Archbishop Desmond Tutu has penned a very thoughtful, balanced and personally honest article arguing that South African politics has a number of very real problems:

The ANC was very good at leading us in the struggle to be free from oppression. They were a good freedom-fighting unit. But it doesn't seem to me now that a freedom-fighting unit can ­easily make the transition to becoming a political party.
And, unfortunately, we do have a weakness in our Constitution. It was important for our transition that we had proportional representation, so people were voting not for a particular candidate but for a party. We still have that system. The party that wins decides who will be its representatives, so everybody wants to get on to the party list.
You do not want to jeopardise your chances by being what you ought to be as a Member of Parliament – someone who ensures that the executive is accountable to the legislature.
Note, Lib Dems, that he's rejecting PR in favour of something more like a first-past-the-post system. Definitely go read the whole thing. I have a lot of time for Desmond Tutu, and am encouraged that he's pushing South Africans to consider fixing some of the problems their society has.

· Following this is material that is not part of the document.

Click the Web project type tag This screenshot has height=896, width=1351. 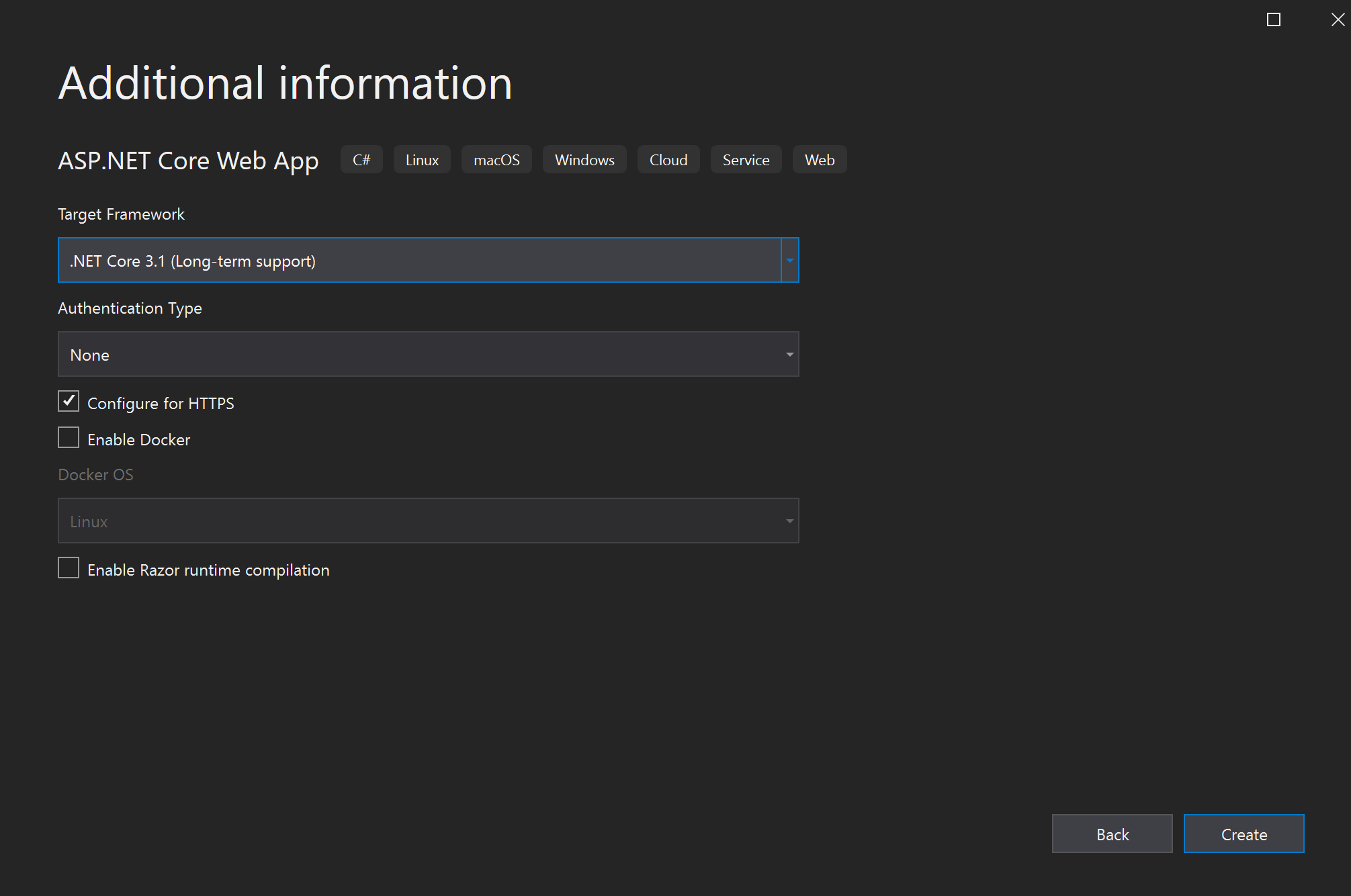[820, 160]
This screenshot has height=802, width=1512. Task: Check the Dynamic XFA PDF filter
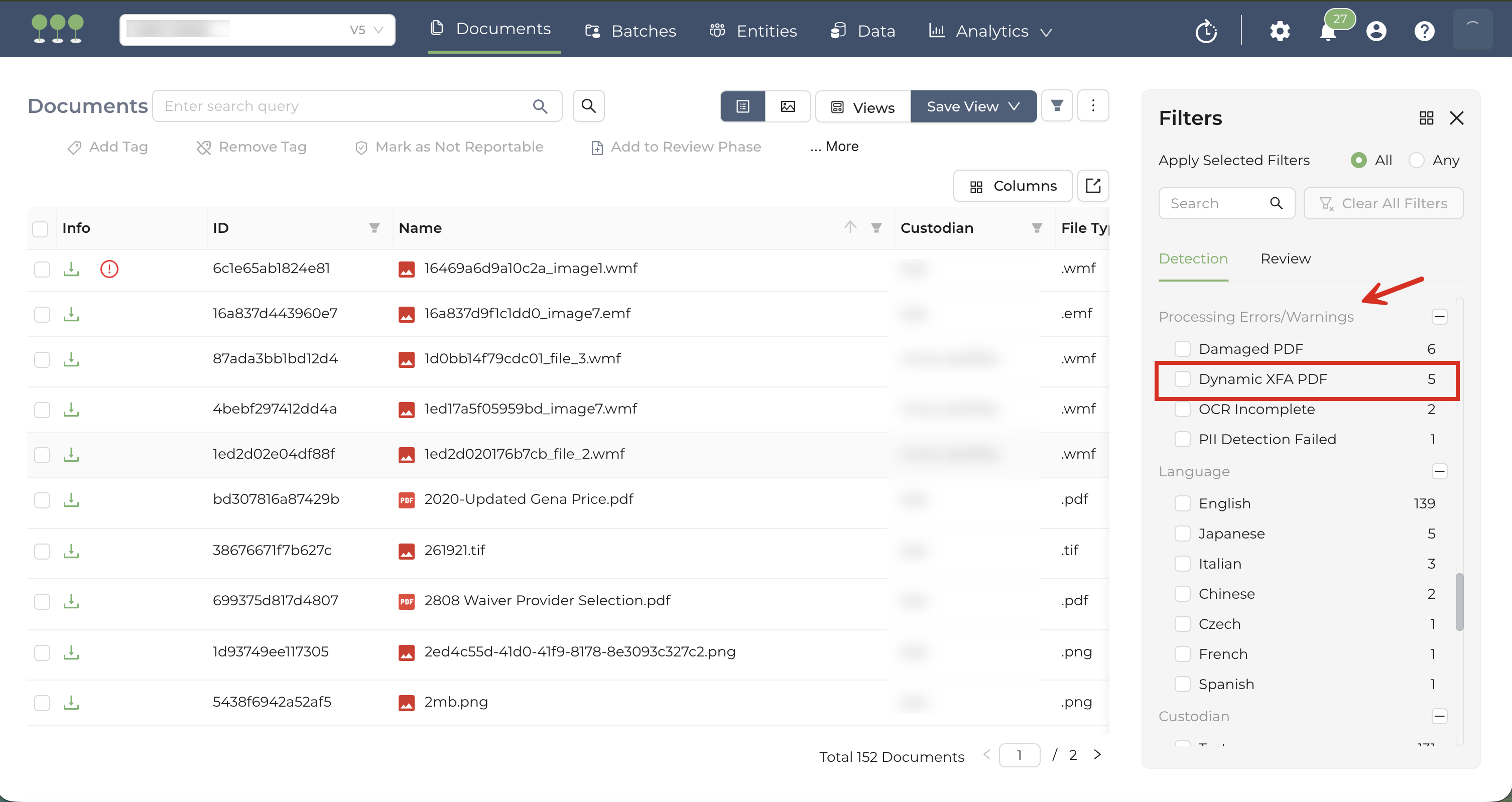1182,379
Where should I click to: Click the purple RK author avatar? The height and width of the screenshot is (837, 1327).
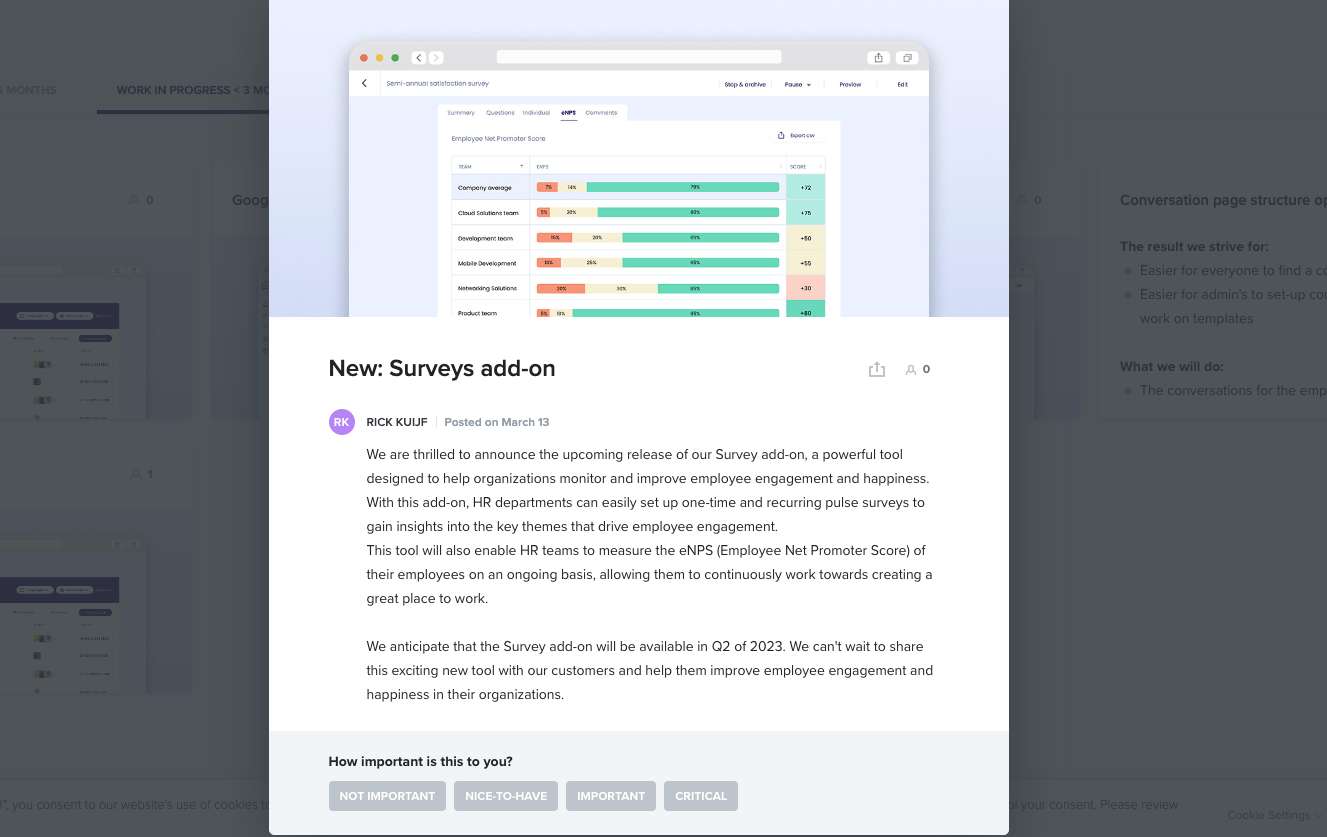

I also find it interesting that he addresses directly the Chinese influence in Africa:

China has brought a lot of benefits to Africa, with the investments it has made and the building of infrastructure, but it has come at a cost. In South Africa, a lot of people in the textile industry have been thrown out of work because the country has been flooded with cheap Chinese goods. But what has been even more distressing for me is how our country has seemed to kowtow to Beijing.
A glaring example is what they did with the Dalai Lama, when the South African government dilly-dallied with his visa so that he couldn't come to my birthday.
I remember that occasion - Tutu and the Dalai Lama ended up on a video conference because the Chinese government pressured the South African government not to grant the Dalai Lama a visa. It was amusing to see how terrified the Chinese government must be of the Dalai Lama, and doubly so because a meeting of limited news interest became a major news event. Talk about an own goal...

I have been wondering just what effects the widespread Chinese economic and political investments in Africa are intended to bring. Access to mineral resources is obvious, but they seem to be taking an unhealthy interest in ensuring African governments bend to their whims. It seems unhealthy.